BEGIN

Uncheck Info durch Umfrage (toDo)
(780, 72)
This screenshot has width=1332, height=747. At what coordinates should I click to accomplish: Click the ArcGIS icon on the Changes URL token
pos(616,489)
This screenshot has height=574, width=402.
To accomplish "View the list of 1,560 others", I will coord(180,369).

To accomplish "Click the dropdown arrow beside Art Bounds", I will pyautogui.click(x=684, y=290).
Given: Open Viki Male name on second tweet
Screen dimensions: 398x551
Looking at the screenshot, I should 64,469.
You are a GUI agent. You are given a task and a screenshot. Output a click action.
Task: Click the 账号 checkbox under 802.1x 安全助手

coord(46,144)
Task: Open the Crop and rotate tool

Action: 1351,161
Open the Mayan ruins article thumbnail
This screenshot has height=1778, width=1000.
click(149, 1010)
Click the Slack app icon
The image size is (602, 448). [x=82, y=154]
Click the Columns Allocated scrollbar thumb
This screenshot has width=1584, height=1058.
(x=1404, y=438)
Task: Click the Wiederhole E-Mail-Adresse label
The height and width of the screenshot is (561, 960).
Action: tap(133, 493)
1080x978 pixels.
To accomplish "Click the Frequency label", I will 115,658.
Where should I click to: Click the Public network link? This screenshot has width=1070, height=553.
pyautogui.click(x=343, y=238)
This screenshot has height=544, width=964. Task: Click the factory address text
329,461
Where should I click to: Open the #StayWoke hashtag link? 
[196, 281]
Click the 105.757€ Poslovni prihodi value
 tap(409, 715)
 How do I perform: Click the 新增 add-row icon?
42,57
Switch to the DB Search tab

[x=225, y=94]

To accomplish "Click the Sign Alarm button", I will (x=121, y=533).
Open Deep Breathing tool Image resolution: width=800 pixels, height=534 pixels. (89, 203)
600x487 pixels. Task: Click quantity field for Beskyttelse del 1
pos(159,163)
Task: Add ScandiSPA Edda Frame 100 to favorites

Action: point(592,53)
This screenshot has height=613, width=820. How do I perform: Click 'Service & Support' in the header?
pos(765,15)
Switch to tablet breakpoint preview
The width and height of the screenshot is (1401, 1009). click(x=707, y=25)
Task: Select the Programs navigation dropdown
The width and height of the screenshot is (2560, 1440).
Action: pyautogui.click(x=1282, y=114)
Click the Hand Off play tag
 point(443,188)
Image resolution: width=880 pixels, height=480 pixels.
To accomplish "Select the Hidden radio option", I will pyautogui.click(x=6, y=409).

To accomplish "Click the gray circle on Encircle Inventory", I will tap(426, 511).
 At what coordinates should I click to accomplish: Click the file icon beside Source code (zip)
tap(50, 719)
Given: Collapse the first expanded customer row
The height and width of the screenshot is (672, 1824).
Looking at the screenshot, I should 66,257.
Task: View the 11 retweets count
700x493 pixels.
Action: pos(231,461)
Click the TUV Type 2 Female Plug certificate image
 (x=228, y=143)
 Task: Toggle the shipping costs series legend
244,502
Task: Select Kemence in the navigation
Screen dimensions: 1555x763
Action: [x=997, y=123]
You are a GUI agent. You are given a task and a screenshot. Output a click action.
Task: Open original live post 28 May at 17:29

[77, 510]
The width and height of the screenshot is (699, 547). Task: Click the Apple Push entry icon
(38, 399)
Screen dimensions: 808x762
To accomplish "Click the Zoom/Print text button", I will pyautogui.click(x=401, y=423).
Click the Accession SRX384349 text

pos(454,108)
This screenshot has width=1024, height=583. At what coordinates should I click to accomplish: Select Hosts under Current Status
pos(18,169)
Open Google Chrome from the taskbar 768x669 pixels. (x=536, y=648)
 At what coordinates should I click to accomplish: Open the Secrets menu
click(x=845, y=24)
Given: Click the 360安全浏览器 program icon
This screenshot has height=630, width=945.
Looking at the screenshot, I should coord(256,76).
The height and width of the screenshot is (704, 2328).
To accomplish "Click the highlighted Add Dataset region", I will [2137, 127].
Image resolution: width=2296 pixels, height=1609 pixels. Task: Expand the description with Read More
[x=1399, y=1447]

END

The expected output is the run of lines from the one holding "This screenshot has height=630, width=945." to the last line of the entries above, each reproduced character for character.

## [TASK ANSWER]
This screenshot has height=630, width=945.
Looking at the screenshot, I should coord(256,76).
The height and width of the screenshot is (704, 2328).
To accomplish "Click the highlighted Add Dataset region", I will [2137, 127].
Image resolution: width=2296 pixels, height=1609 pixels. Task: Expand the description with Read More
[x=1399, y=1447]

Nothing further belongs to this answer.